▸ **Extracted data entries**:
--------------------------------

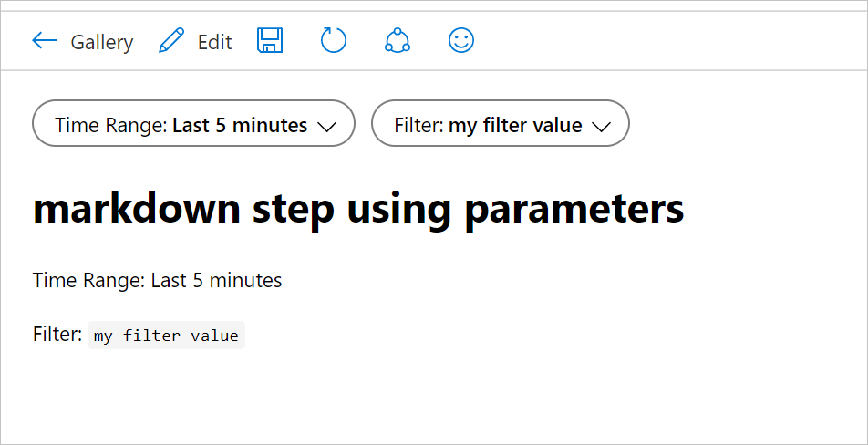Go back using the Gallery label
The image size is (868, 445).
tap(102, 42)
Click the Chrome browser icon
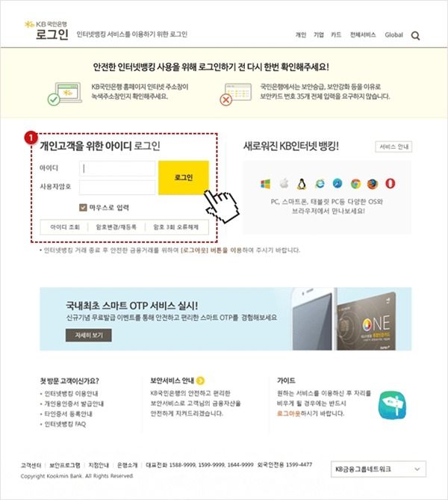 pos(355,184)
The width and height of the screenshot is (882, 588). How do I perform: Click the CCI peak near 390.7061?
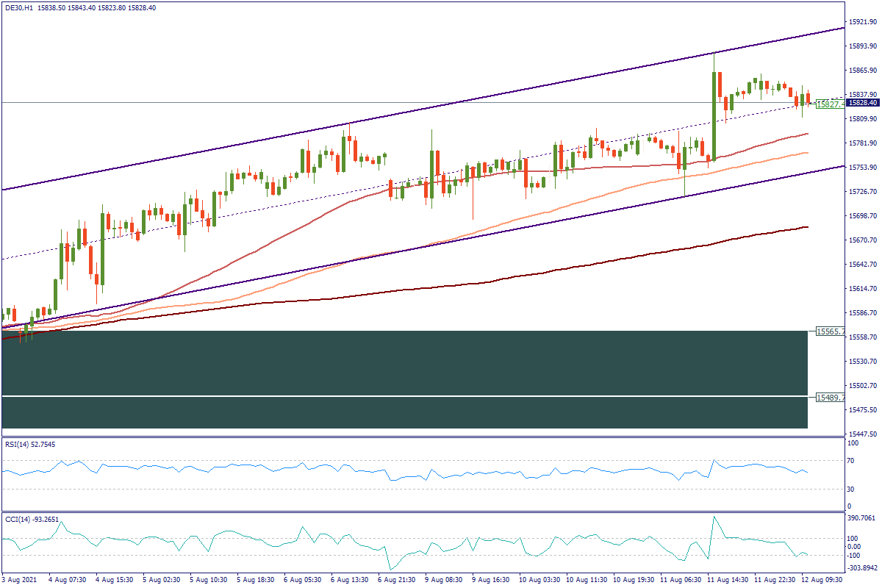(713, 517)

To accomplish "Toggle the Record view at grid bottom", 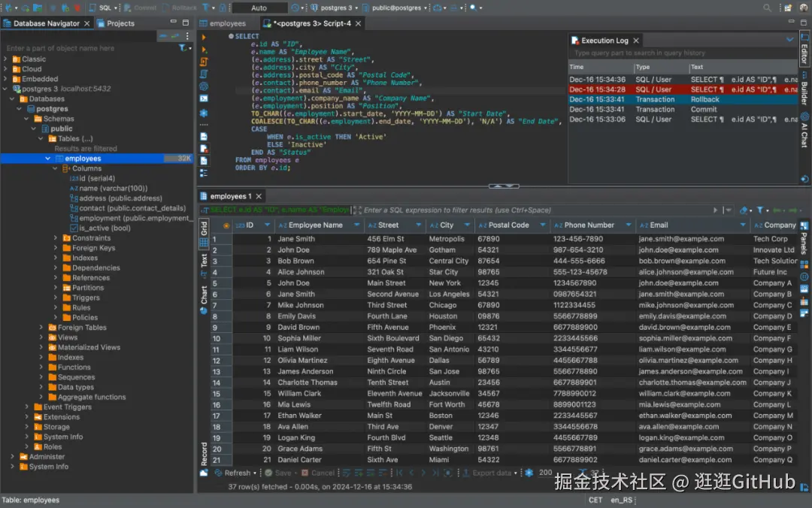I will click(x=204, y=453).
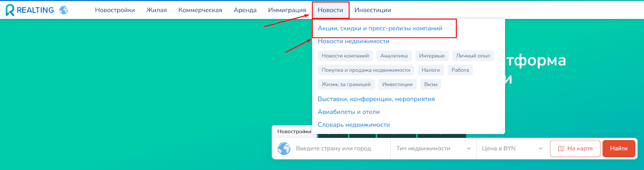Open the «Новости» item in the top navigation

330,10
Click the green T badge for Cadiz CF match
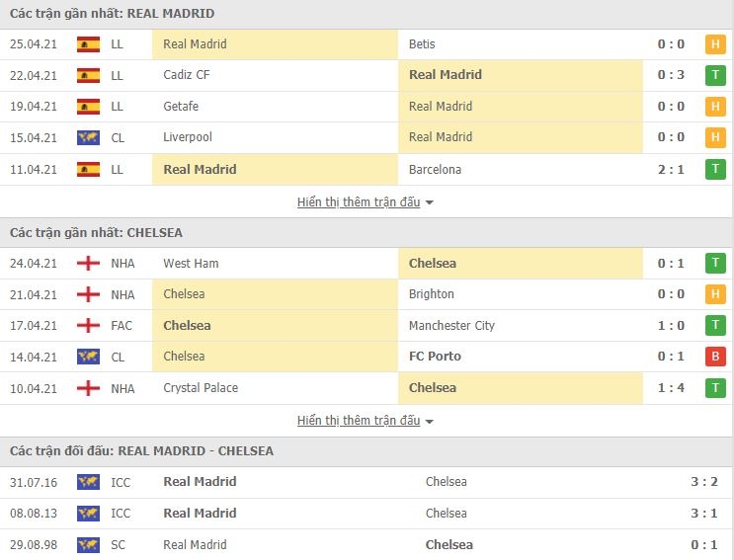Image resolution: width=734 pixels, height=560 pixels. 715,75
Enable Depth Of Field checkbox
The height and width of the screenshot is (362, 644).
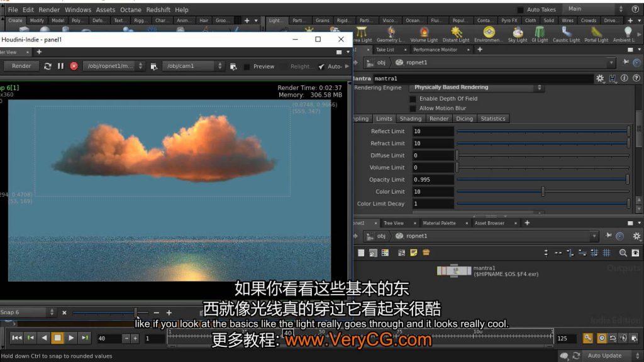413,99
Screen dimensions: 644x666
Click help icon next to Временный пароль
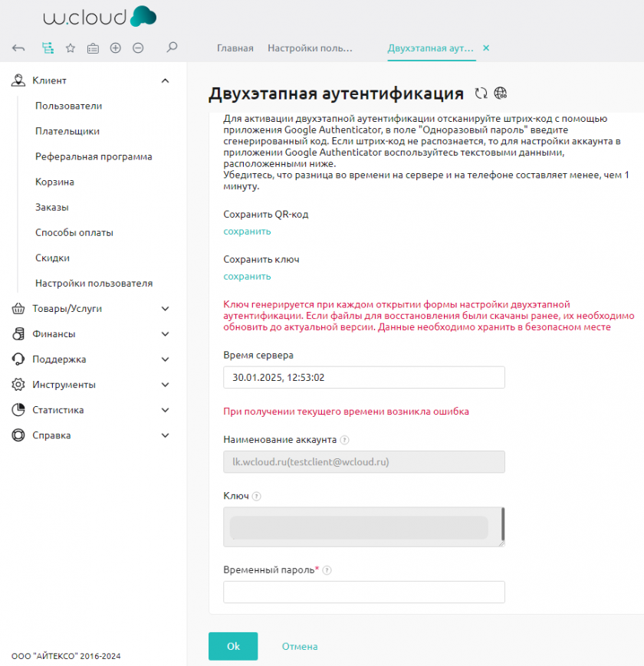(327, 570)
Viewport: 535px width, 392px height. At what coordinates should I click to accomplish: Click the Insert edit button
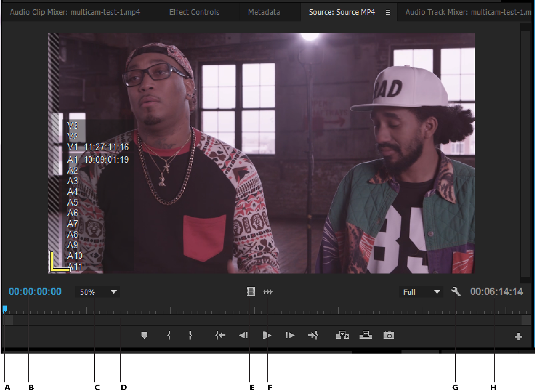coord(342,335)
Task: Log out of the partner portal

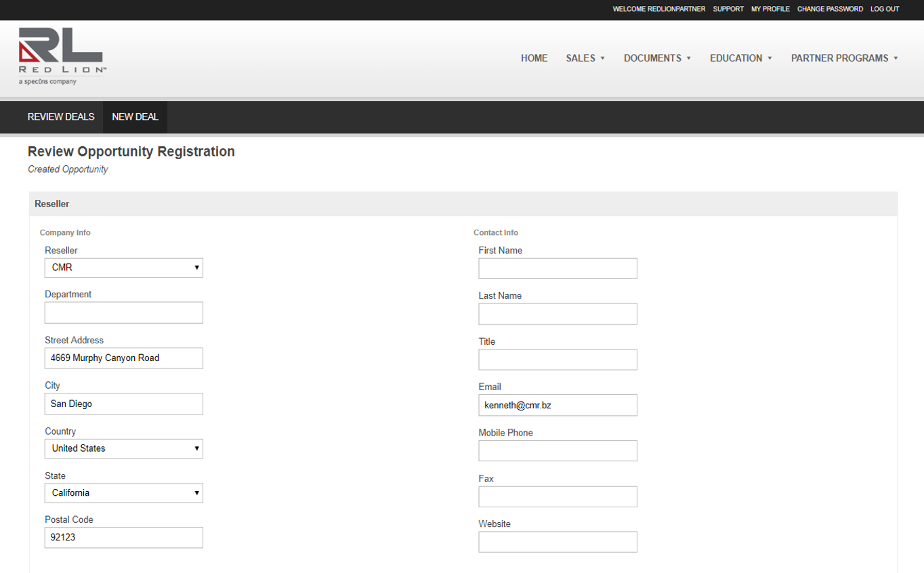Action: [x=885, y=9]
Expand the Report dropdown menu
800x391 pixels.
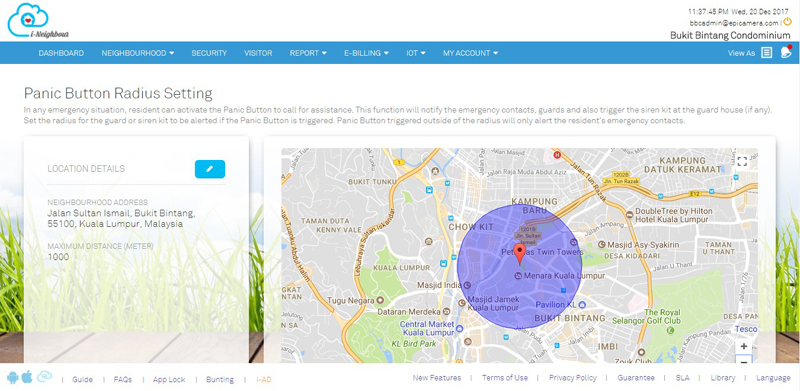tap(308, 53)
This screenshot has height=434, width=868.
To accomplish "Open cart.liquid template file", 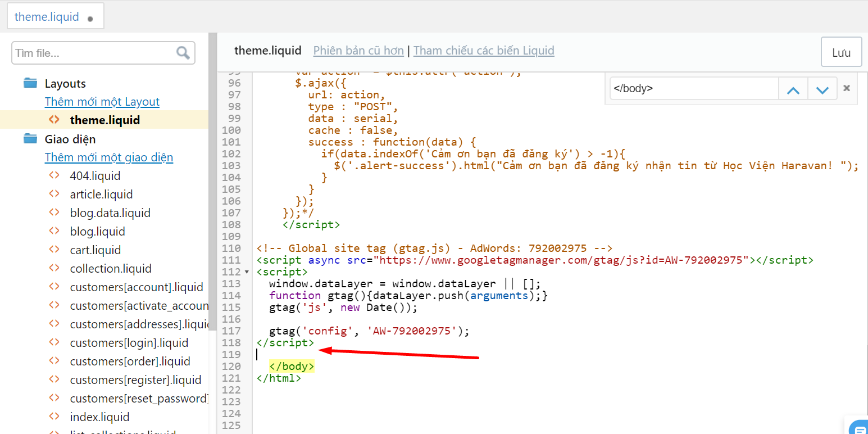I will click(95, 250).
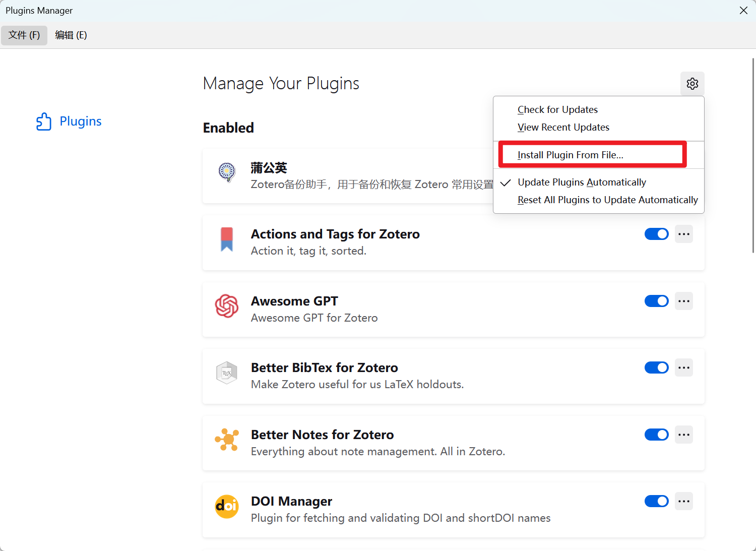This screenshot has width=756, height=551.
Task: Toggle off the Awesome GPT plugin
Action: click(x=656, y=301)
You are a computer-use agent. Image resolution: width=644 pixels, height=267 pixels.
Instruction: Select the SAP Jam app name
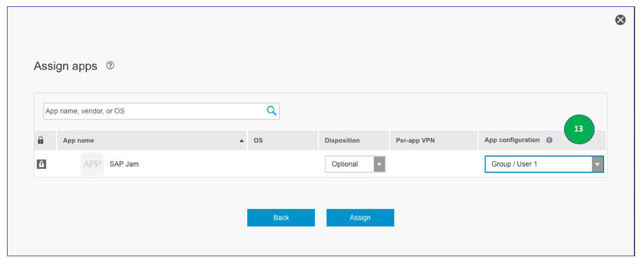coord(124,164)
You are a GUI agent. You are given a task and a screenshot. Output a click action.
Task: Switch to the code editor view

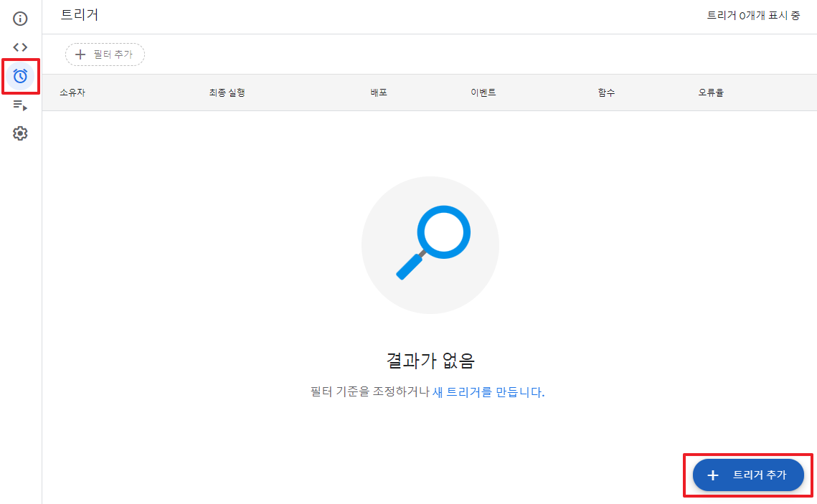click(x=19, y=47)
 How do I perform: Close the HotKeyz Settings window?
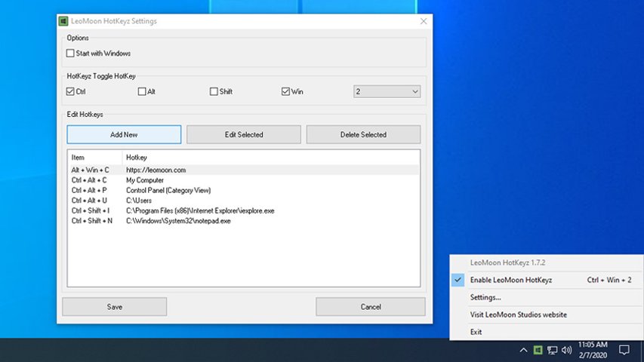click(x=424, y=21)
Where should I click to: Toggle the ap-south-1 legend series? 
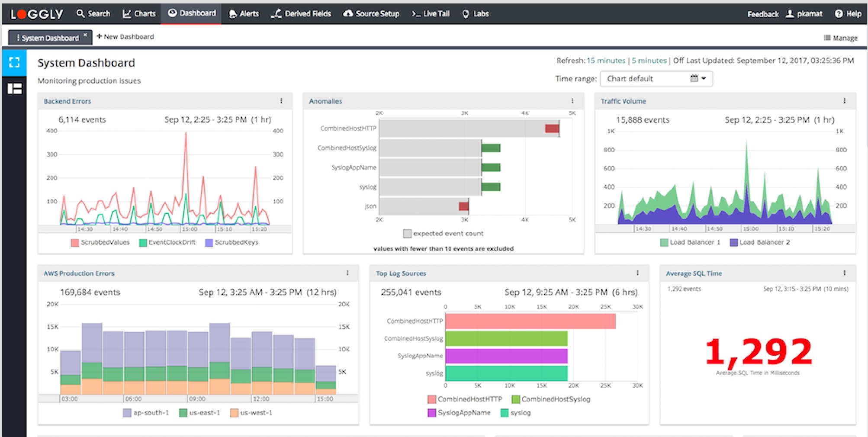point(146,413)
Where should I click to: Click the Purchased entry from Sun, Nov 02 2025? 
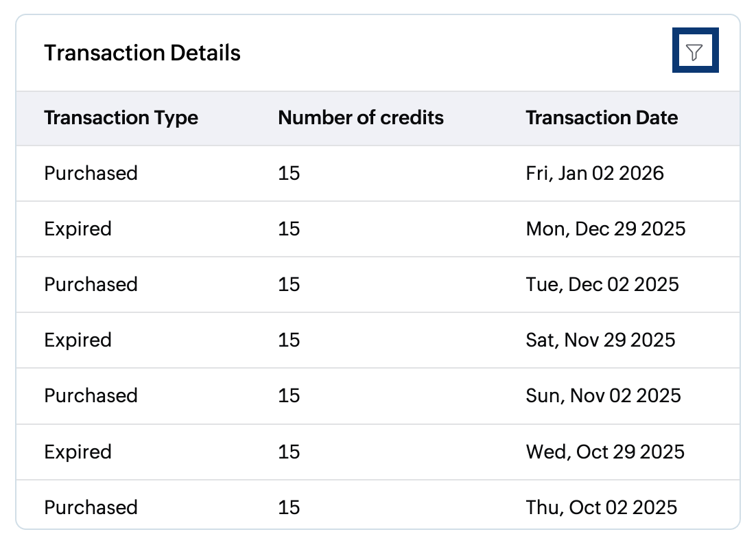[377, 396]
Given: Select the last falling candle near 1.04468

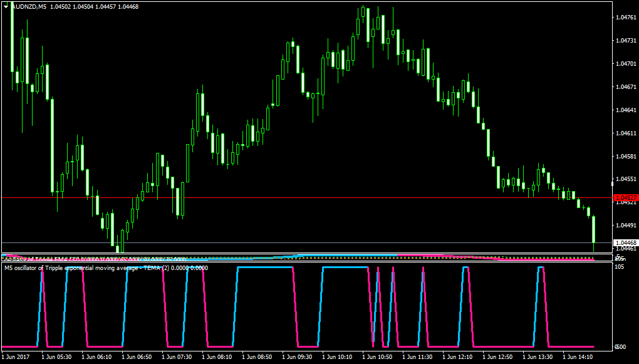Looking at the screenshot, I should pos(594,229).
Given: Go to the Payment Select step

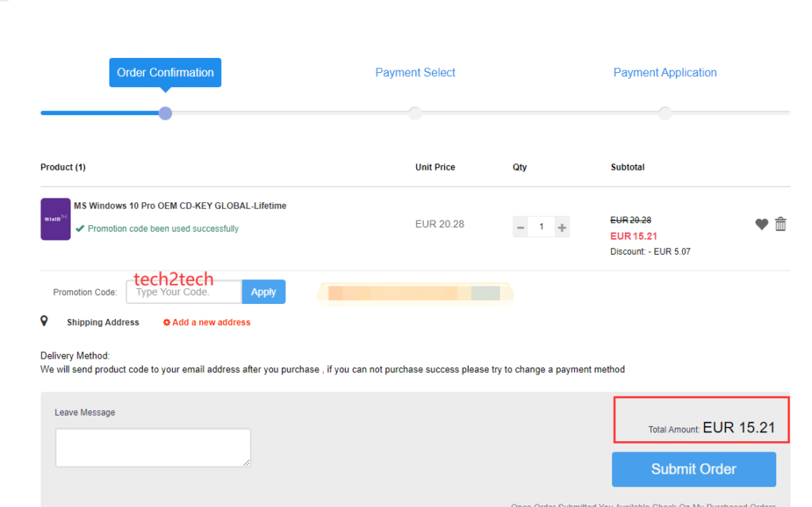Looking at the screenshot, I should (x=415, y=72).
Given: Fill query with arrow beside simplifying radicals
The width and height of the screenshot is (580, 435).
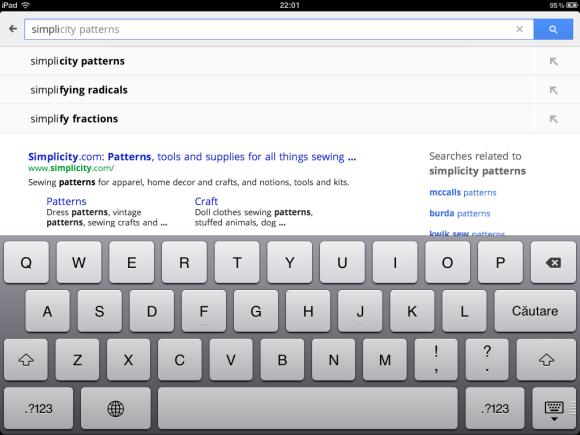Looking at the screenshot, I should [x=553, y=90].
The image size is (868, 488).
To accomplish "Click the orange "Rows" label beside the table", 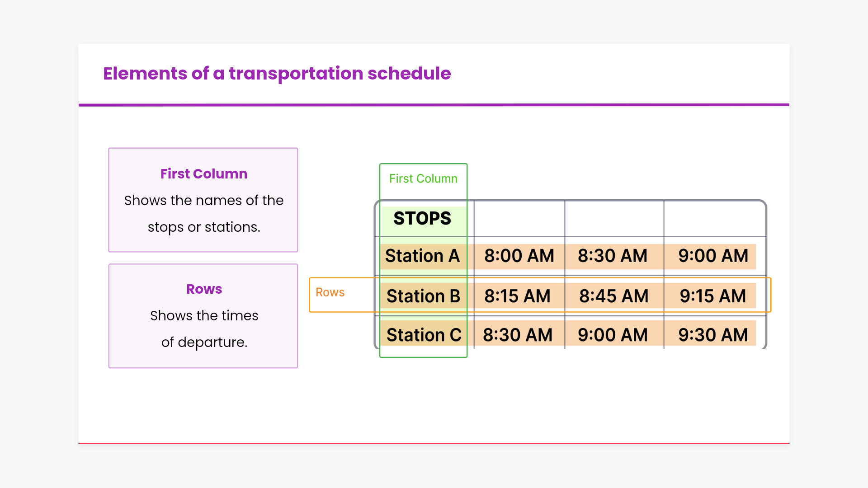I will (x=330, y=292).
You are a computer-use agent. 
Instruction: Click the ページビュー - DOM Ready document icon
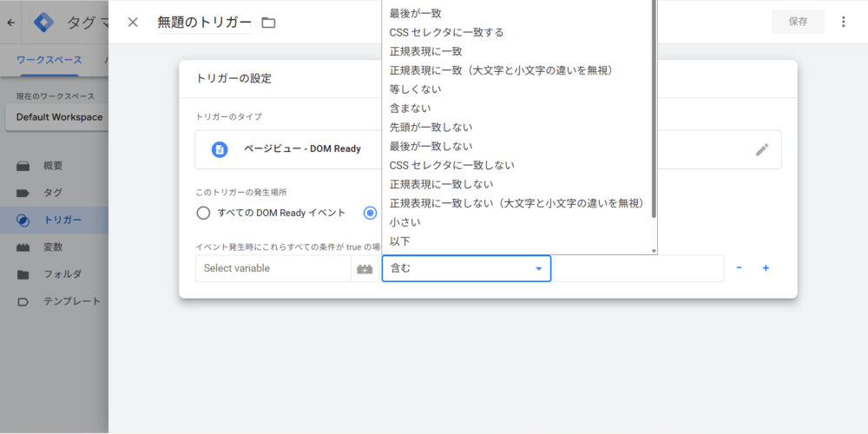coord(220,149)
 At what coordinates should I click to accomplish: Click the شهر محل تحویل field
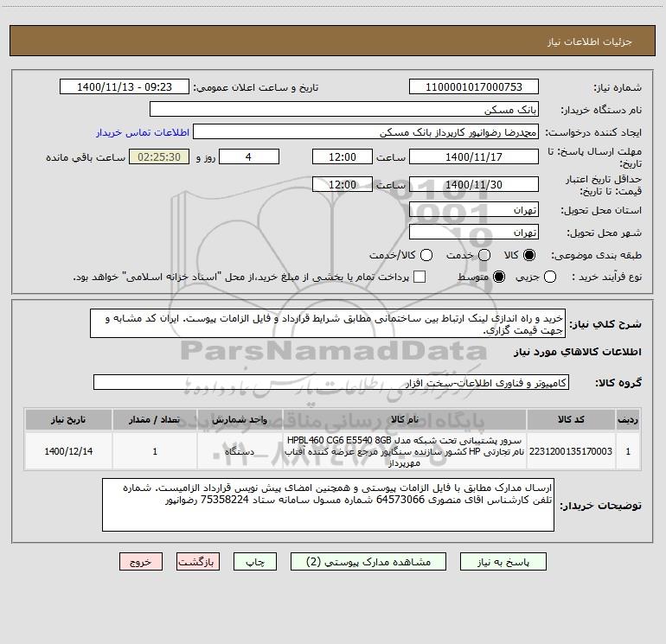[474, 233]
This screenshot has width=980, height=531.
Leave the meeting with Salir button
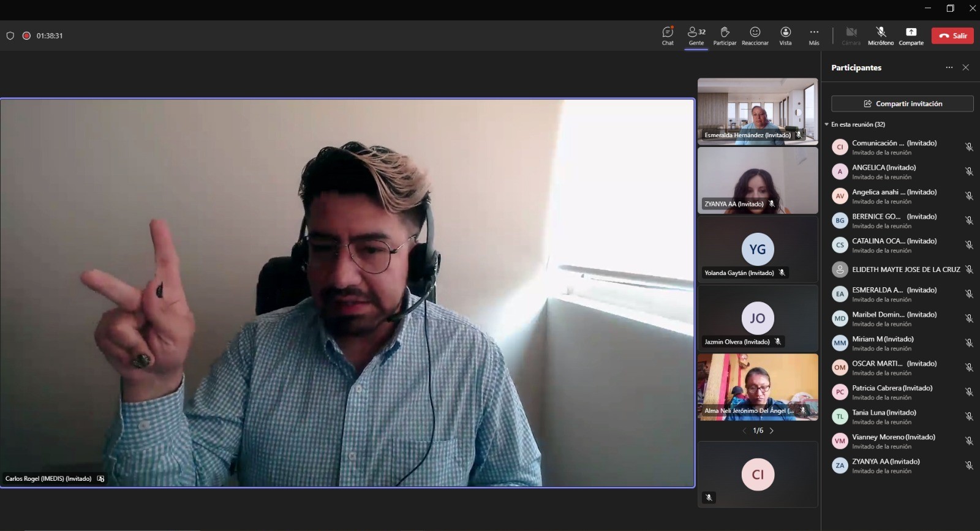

--------------------------------

▸ **Task directions**:
Copy, from the data above, every line where the word "agent" appears.

▸ **Task response**:
You are a computer-use agent. Image resolution: width=644 pixels, height=267 pixels.
You are a GUI agent. You are given a task and a screenshot. Output a click action.
You are a computer-use agent. 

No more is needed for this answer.